### MATERIAL PROVIDED
· · · · ·

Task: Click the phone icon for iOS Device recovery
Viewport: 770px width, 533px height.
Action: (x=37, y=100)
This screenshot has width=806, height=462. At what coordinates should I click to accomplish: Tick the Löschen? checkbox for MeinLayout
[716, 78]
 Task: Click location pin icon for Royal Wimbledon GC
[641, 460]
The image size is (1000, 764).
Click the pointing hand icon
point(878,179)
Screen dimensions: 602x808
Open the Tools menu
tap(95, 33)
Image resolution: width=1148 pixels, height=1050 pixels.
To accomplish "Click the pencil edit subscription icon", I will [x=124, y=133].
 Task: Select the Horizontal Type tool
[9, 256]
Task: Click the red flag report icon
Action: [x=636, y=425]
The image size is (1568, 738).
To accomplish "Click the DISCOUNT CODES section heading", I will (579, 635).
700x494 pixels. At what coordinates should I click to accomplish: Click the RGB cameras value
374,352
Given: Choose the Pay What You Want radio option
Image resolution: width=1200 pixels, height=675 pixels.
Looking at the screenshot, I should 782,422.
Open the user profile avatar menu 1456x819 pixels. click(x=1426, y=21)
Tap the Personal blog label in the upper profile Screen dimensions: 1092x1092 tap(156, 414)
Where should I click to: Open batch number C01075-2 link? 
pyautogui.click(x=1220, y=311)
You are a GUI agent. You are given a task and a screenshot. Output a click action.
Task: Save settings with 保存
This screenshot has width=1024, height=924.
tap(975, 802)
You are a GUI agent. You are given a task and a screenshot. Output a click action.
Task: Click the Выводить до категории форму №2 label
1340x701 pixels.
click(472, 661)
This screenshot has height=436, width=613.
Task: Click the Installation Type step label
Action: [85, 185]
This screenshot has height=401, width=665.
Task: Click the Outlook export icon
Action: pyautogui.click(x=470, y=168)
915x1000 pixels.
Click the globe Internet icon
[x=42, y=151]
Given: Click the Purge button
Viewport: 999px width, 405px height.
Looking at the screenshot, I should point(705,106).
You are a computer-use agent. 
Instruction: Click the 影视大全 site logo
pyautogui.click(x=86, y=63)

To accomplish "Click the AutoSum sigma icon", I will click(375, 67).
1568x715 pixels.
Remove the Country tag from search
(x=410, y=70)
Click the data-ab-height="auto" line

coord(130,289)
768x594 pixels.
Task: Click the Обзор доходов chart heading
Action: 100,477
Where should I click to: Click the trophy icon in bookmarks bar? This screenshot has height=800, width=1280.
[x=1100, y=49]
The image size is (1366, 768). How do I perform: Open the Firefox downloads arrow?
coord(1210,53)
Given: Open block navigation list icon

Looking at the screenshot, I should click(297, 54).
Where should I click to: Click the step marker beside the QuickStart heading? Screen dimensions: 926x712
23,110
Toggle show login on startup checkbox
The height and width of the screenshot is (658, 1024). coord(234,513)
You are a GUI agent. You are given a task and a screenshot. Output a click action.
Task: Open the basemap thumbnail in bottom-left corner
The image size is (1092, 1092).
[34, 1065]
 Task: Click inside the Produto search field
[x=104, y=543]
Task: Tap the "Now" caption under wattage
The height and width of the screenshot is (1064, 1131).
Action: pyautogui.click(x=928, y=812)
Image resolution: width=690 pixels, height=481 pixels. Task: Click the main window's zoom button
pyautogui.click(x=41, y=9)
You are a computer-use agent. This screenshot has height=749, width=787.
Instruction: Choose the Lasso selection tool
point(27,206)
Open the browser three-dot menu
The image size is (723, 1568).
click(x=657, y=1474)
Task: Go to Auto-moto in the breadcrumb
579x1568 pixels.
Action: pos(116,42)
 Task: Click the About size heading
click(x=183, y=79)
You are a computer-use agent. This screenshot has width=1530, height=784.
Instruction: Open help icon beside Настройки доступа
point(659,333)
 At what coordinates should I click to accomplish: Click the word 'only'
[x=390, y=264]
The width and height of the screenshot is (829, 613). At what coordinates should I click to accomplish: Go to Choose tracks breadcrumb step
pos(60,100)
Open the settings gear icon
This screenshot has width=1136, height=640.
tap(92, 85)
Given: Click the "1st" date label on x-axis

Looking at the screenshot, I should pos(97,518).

· · · · ·

### WHAT YOU NEED TO DO
You are asked to transcribe all of the data above exactly.

### EXERCISE SOLUTION
Task: Click the phone icon for iOS Device recovery
Viewport: 770px width, 533px height.
Action: (x=37, y=100)
This screenshot has width=806, height=462. At what coordinates should I click to accomplish: Tick the Löschen? checkbox for MeinLayout
[716, 78]
 Task: Click location pin icon for Royal Wimbledon GC
[641, 460]
The image size is (1000, 764).
Click the pointing hand icon
point(878,179)
Screen dimensions: 602x808
Open the Tools menu
tap(95, 33)
Image resolution: width=1148 pixels, height=1050 pixels.
To accomplish "Click the pencil edit subscription icon", I will [x=124, y=133].
 Task: Select the Horizontal Type tool
[9, 256]
Task: Click the red flag report icon
Action: [x=636, y=425]
The image size is (1568, 738).
To accomplish "Click the DISCOUNT CODES section heading", I will (579, 635).
700x494 pixels. At what coordinates should I click to accomplish: Click the RGB cameras value
374,352
Given: Choose the Pay What You Want radio option
Image resolution: width=1200 pixels, height=675 pixels.
Looking at the screenshot, I should 782,422.
Open the user profile avatar menu 1456x819 pixels. click(x=1426, y=21)
Tap the Personal blog label in the upper profile Screen dimensions: 1092x1092 tap(156, 414)
Where should I click to: Open batch number C01075-2 link? 
pyautogui.click(x=1220, y=311)
You are a GUI agent. You are given a task and a screenshot. Output a click action.
Task: Save settings with 保存
This screenshot has width=1024, height=924.
tap(975, 802)
You are a GUI agent. You are given a task and a screenshot. Output a click action.
Task: Click the Выводить до категории форму №2 label
1340x701 pixels.
click(472, 661)
This screenshot has height=436, width=613.
Task: Click the Installation Type step label
Action: [85, 185]
This screenshot has height=401, width=665.
Task: Click the Outlook export icon
Action: pyautogui.click(x=470, y=168)
915x1000 pixels.
Click the globe Internet icon
[x=42, y=151]
Given: Click the Purge button
Viewport: 999px width, 405px height.
Looking at the screenshot, I should point(705,106).
You are a computer-use agent. 
Instruction: Click the 影视大全 site logo
pyautogui.click(x=86, y=63)

To accomplish "Click the AutoSum sigma icon", I will click(375, 67).
1568x715 pixels.
Remove the Country tag from search
(x=410, y=70)
Click the data-ab-height="auto" line

coord(130,289)
768x594 pixels.
Task: Click the Обзор доходов chart heading
Action: 100,477
Where should I click to: Click the trophy icon in bookmarks bar? This screenshot has height=800, width=1280.
[x=1100, y=49]
The image size is (1366, 768). How do I perform: Open the Firefox downloads arrow?
coord(1210,53)
Given: Open block navigation list icon

Looking at the screenshot, I should click(297, 54).
Where should I click to: Click the step marker beside the QuickStart heading? Screen dimensions: 926x712
23,110
Toggle show login on startup checkbox
The height and width of the screenshot is (658, 1024). coord(234,513)
You are a GUI agent. You are given a task and a screenshot. Output a click action.
Task: Open the basemap thumbnail in bottom-left corner
The image size is (1092, 1092).
[34, 1065]
 Task: Click inside the Produto search field
[x=104, y=543]
Task: Tap the "Now" caption under wattage
The height and width of the screenshot is (1064, 1131).
Action: pyautogui.click(x=928, y=812)
Image resolution: width=690 pixels, height=481 pixels. Task: Click the main window's zoom button
pyautogui.click(x=41, y=9)
You are a computer-use agent. This screenshot has height=749, width=787.
Instruction: Choose the Lasso selection tool
point(27,206)
Open the browser three-dot menu
The image size is (723, 1568).
click(x=657, y=1474)
Task: Go to Auto-moto in the breadcrumb
579x1568 pixels.
Action: pos(116,42)
 Task: Click the About size heading
click(x=183, y=79)
You are a computer-use agent. This screenshot has width=1530, height=784.
Instruction: Open help icon beside Настройки доступа
point(659,333)
 At what coordinates should I click to accomplish: Click the word 'only'
[x=390, y=264]
The width and height of the screenshot is (829, 613). At what coordinates should I click to accomplish: Go to Choose tracks breadcrumb step
pos(60,100)
Open the settings gear icon
This screenshot has width=1136, height=640.
tap(92, 85)
Given: Click the "1st" date label on x-axis

Looking at the screenshot, I should pos(97,518).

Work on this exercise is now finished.